Always make certain that you are using the appropriate tool for the appropriate task.

John the Ripper, pwdump, or LC4 are all good options for performing a simple test, such as the cracking-password test.
A more sophisticated web application assessment tool, such as WebInspect, will be more appropriate for more advanced analysis, such as web application tests.
The capability and functionality of certain hacking tools are frequently misunderstood by hackers, which results in negative outcomes. As a result, familiarise yourself with these complex tools before you begin to use them to avoid making mistakes. You can accomplish this by doing the following:

Use your tool while reading online help.
Examining the user’s manual for the particular commercial tool that you have is recommended.
Formal classroom training provided by the vendor of the security tool
3. Putting the plan into action
For an ethical hacking operation to be successful, time and patience are essential components. When hacking your system, exercise extreme caution because bad-guy hackers are constantly on the lookout for information about what’s going on in their particular cyber niche or space.

To begin your activity, it is impossible and impractical to ensure that all hackers have been eliminated from your system. It is therefore your responsibility to maintain as much silence and privacy as you possibly can during this process. If the wrong person gains access to your test results while they are being stored or transmitted, it could spell disaster. You must protect such sensitive information by encrypting it and password-protecting it.

Plan execution is more of a reconnaissance mission than a tactical mission. It would be best if you concentrated your efforts on gathering as much information as you possibly could. Consider your organization or system from a broad perspective first, and then narrow down your attention to it.

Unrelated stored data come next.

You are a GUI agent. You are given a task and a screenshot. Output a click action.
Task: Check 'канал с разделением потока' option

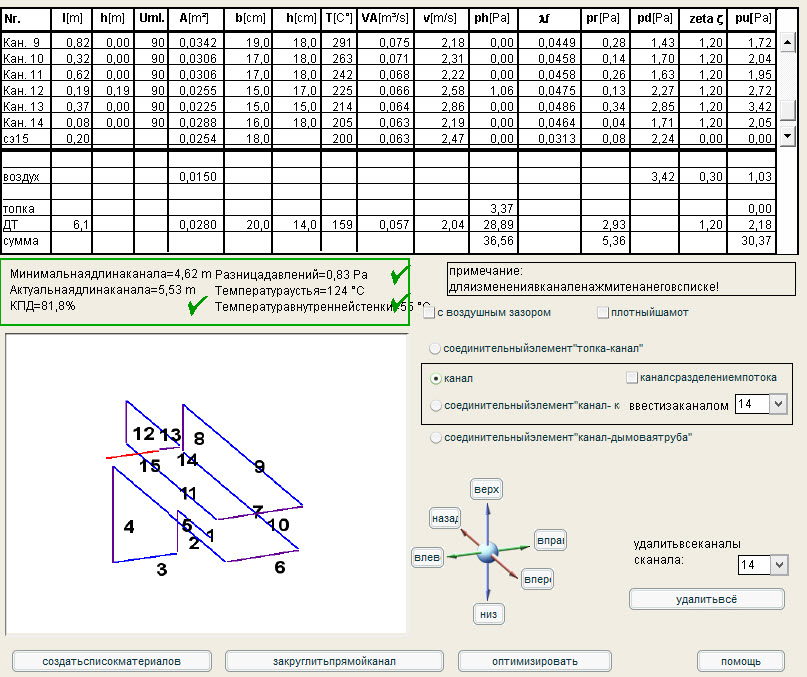point(631,378)
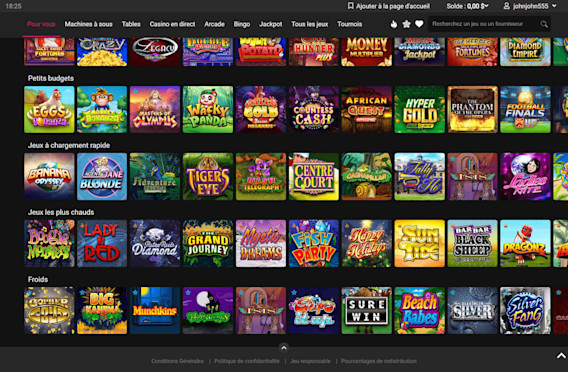Open the Jeu responsable footer link

[x=310, y=361]
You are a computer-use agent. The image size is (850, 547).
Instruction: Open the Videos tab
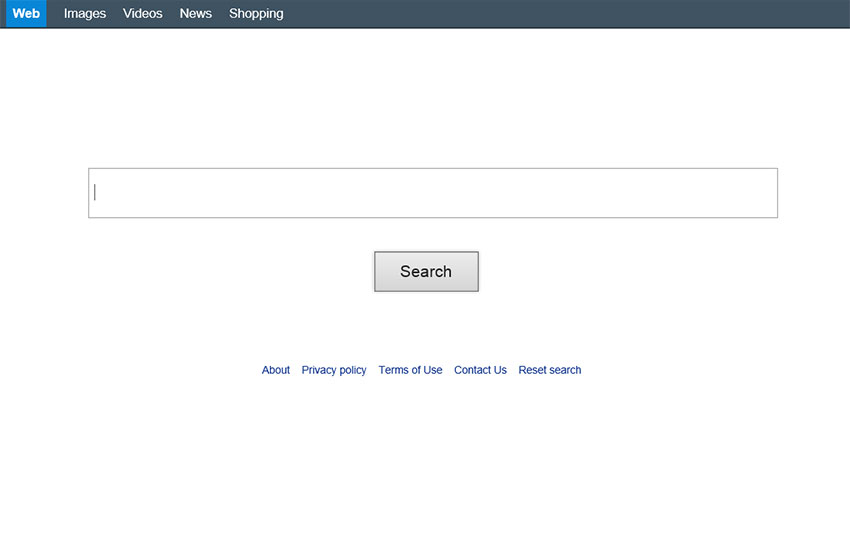pos(143,14)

To begin, gather sufficient background information about your organization, including the names of your network systems and their IP addresses.
Reduce the size of your target audience. Make a list of the specific systems you intend to target.
Narrow your focus even further, concentrate on a specific test and run scans and other detailed tests as part of your routine.
Attacks should only be carried out if you are sufficiently convinced following the preliminary survey.
4. Analyzing and evaluating results
Examine your findings to gain a more in-depth understanding of what you discovered. This is the place where you can put your cybersecurity knowledge to the test. Analyzing the results and making connections between the specific vulnerabilities discovered is a skill that improves with practice. If everything is done correctly, you will have a complete understanding of your system, far superior to the average hacker and on par with any other competent IT professional.

Communicate your findings to the appropriate stakeholders to reassure them that their time and money have been well spent.

5. Moving on with your life
Following the receipt of your results, proceed to the implementation of appropriate countermeasures mechanisms that were recommended by the research findings.

New security flaws are discovered consistently. The range and complexity of technological advancements are increasing. Every day, new security vulnerabilities and hacker exploits are discovered. New ones will continue to be discovered by you indefinitely!

Your system’s security posture should be treated as if it were a snapshot taken during a security test. It should specify the level of security you have at the time of the incident. The reason for this is that the security landscape can change at any time, and this is particularly true after adding a computer system to your network, performing a software upgrade, or applying a patch. Make the pen-testing process a proactive one. Consider including it in your security policy as a way to protect yourself against potentially costly cyberattacks.